Streaming services are the new kings on the music block, but who will be the future king of music kings?
Despite its ubiquity and success, Spotify seems to face lawsuit after lawsuit. Its latest one focuses on equal pay violations along with other gender-based workplace discriminations.
In fact, piracy still remains a concern in days where $10 a month gets you access to millions of songs or an internet connection gets you access to millions of YouTube videos of songs, live performances, and music videos.
But SiriusXM just bought Pandora, the streaming radio service, for $3.5-billion USD.
What does this mean for the consumer base moving forward?
Diversity of Services and Differences in Features
We can’t state explicitly that music streaming could be heading down the path of wireless and internet providers. After all, there are only two major internet providers and four major wireless providers in America.
With recent FCC blessed mergers, that number is somehow shrinking, as well.

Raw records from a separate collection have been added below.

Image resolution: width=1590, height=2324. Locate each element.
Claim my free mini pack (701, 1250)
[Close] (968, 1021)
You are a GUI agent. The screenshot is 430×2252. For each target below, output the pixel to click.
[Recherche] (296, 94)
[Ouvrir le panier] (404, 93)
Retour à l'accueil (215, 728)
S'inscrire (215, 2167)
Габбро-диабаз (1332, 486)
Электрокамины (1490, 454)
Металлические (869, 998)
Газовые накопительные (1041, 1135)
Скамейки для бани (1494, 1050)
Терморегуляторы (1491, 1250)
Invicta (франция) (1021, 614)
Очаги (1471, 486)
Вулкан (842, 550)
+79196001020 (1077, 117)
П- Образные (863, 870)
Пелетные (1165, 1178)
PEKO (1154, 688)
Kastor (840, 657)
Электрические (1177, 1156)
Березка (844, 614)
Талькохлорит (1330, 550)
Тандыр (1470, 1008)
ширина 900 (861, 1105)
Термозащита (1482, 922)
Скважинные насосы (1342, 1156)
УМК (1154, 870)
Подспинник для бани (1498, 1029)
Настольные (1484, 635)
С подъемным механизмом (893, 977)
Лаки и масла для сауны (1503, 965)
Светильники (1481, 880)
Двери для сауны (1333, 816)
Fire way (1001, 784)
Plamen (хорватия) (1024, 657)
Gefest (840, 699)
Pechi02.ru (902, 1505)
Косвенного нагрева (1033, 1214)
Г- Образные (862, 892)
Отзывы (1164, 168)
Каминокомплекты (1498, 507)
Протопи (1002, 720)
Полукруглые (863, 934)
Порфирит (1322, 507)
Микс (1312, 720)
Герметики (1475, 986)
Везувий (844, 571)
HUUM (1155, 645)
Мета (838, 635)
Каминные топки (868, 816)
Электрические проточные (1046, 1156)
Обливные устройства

But music streaming, so far, remains unaffected by these kinds of oligarchies. In fact, there are still several major streaming services that are low-cost or free — Pandora being one.
The list also includes:
- Apple Music
- Google Play
All of those platforms come with their quirks and issues, of course. But each platform wants to find ways to “one-up” the competition and claim a bigger piece of the music streaming audience pie.
Tidal remains the outlier, but it just passed the 1 million mark in high-quality tracks. Of course, you have to be a specific type of subscriber and use the desktop app to access these tracks.
But most of these apps have music industry-independent operators. This excepts Tidal, which was originally started by Norwegian company Aspiro AB. Project Panther Bidco Ltd., a Jay-Z owned company, then acquired them in 2015.
But SiriusXM functions as a satellite-based radio and podcast company. What does its acquisition of Pandora mean for the market?
A Buyout That’s More Like a Partnership
Like Spotify, Pandora struggled with music labels over licensing rates for songs. That financial strain did not affect Pandora’s overall usership, however. It maintained 70-million active users to SiriusXM’s 36-million subscribers.
The company, admittedly, wanted a buyer to come scoop them up, despite launching their premium on-demand service similar to Spotify last year.
But SiriusXM stated that Pandora would continue to function as a separate service.
The company hopes that, since the two entities focus on complementary audiences, they can expand usership for both services. As such, SiriusXM will leverage its automotive relationships to amp up Pandora’s in-car distribution.
In turn, SiriusXM hopes that it can parlay free, ad-supported Pandora users into SiriusXM service subscribers.
Perhaps Pandora will use its matching algorithm for podcasts, now? Only time will tell.